### OBJECTIVE
Reproduce the records verbatim, beginning at the first line and stopping after the line that contains "Select the 123".

(Element lookup records)
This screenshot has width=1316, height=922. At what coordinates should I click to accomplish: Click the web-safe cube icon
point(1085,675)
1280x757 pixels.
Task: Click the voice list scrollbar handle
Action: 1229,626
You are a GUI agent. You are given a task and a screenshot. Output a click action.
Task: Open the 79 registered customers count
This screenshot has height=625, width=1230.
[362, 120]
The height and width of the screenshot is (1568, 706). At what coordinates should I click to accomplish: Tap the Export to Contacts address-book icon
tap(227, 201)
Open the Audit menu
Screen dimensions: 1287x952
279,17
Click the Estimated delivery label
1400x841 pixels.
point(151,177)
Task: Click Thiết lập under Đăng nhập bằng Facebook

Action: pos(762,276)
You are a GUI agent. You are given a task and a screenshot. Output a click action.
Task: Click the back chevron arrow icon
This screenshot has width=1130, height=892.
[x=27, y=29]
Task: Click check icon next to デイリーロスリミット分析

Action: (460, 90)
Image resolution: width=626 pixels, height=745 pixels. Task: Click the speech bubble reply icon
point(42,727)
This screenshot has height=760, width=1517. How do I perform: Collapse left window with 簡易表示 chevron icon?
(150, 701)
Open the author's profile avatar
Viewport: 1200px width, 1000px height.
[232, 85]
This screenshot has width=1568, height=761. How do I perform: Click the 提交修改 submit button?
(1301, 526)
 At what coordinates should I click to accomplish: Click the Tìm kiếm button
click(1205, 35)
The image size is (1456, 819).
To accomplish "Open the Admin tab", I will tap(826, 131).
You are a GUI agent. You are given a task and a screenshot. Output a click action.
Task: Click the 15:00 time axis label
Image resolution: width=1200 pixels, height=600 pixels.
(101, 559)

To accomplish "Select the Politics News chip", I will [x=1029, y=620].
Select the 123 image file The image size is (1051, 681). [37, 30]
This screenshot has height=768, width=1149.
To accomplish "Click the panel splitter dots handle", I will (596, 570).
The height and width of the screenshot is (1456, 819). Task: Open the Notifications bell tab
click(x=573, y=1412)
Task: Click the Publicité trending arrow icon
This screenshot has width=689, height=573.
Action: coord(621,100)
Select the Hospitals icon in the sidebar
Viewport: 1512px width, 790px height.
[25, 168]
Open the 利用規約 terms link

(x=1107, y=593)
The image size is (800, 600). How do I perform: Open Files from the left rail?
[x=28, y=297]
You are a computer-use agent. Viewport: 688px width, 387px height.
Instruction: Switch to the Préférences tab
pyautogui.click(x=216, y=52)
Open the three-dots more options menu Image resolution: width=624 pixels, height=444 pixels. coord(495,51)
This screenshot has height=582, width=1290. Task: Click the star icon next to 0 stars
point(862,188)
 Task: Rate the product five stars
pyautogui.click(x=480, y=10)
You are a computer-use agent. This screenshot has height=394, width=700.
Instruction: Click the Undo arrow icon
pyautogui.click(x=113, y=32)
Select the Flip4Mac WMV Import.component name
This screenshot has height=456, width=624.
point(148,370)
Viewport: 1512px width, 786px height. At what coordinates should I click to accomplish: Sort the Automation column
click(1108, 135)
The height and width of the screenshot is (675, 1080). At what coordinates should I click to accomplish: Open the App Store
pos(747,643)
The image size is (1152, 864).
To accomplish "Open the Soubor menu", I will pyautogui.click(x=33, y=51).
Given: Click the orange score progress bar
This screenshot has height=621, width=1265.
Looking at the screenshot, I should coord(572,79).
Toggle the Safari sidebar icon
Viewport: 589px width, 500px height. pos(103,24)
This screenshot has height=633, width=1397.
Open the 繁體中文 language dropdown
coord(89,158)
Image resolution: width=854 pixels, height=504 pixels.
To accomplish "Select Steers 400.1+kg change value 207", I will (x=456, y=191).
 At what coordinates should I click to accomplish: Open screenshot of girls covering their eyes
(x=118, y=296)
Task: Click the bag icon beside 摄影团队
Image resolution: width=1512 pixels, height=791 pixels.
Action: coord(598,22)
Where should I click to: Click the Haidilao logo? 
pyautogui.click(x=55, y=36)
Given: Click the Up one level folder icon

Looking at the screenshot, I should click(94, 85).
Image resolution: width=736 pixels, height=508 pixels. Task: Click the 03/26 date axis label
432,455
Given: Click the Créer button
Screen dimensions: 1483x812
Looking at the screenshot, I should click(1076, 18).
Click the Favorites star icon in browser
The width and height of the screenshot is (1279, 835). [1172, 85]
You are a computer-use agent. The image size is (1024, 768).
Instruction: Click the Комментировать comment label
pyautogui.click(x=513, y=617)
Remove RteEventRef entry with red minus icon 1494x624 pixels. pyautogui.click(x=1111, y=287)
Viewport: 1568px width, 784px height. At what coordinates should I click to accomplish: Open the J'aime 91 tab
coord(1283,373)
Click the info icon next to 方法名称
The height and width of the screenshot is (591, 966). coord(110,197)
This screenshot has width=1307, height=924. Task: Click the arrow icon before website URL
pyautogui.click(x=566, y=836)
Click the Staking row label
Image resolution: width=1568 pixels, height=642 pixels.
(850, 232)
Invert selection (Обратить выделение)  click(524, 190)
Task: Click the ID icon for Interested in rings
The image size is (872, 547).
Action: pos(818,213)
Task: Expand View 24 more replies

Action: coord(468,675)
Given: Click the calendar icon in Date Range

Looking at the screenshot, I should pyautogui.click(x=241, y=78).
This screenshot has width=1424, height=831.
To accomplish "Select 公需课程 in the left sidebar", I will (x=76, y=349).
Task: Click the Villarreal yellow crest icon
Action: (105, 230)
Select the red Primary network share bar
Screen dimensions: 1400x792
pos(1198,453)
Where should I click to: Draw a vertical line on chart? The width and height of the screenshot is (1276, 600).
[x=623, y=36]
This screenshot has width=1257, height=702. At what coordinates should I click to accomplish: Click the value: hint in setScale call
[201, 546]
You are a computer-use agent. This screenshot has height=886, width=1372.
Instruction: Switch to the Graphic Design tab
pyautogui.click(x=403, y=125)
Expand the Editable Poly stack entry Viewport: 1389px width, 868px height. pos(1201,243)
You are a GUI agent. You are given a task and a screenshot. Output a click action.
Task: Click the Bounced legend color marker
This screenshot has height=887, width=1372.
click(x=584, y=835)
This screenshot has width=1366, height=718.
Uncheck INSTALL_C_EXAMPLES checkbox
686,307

### RESULT BELOW
This screenshot has width=1316, height=922. At what coordinates should I click to accomplish: Click the web-safe cube icon
point(1085,675)
1280x757 pixels.
Task: Click the voice list scrollbar handle
Action: 1229,626
You are a GUI agent. You are given a task and a screenshot. Output a click action.
Task: Open the 79 registered customers count
This screenshot has height=625, width=1230.
[362, 120]
The height and width of the screenshot is (1568, 706). At what coordinates should I click to accomplish: Tap the Export to Contacts address-book icon
tap(227, 201)
Open the Audit menu
Screen dimensions: 1287x952
279,17
Click the Estimated delivery label
1400x841 pixels.
point(151,177)
Task: Click Thiết lập under Đăng nhập bằng Facebook

Action: pos(762,276)
You are a GUI agent. You are given a task and a screenshot. Output a click action.
Task: Click the back chevron arrow icon
This screenshot has width=1130, height=892.
[x=27, y=29]
Task: Click check icon next to デイリーロスリミット分析

Action: (460, 90)
Image resolution: width=626 pixels, height=745 pixels. Task: Click the speech bubble reply icon
point(42,727)
This screenshot has height=760, width=1517. How do I perform: Collapse left window with 簡易表示 chevron icon?
(150, 701)
Open the author's profile avatar
Viewport: 1200px width, 1000px height.
[232, 85]
This screenshot has width=1568, height=761. How do I perform: Click the 提交修改 submit button?
(1301, 526)
 At what coordinates should I click to accomplish: Click the Tìm kiếm button
click(1205, 35)
The image size is (1456, 819).
To accomplish "Open the Admin tab", I will tap(826, 131).
You are a GUI agent. You are given a task and a screenshot. Output a click action.
Task: Click the 15:00 time axis label
Image resolution: width=1200 pixels, height=600 pixels.
(101, 559)

To accomplish "Select the Politics News chip", I will [x=1029, y=620].
Select the 123 image file The image size is (1051, 681). [37, 30]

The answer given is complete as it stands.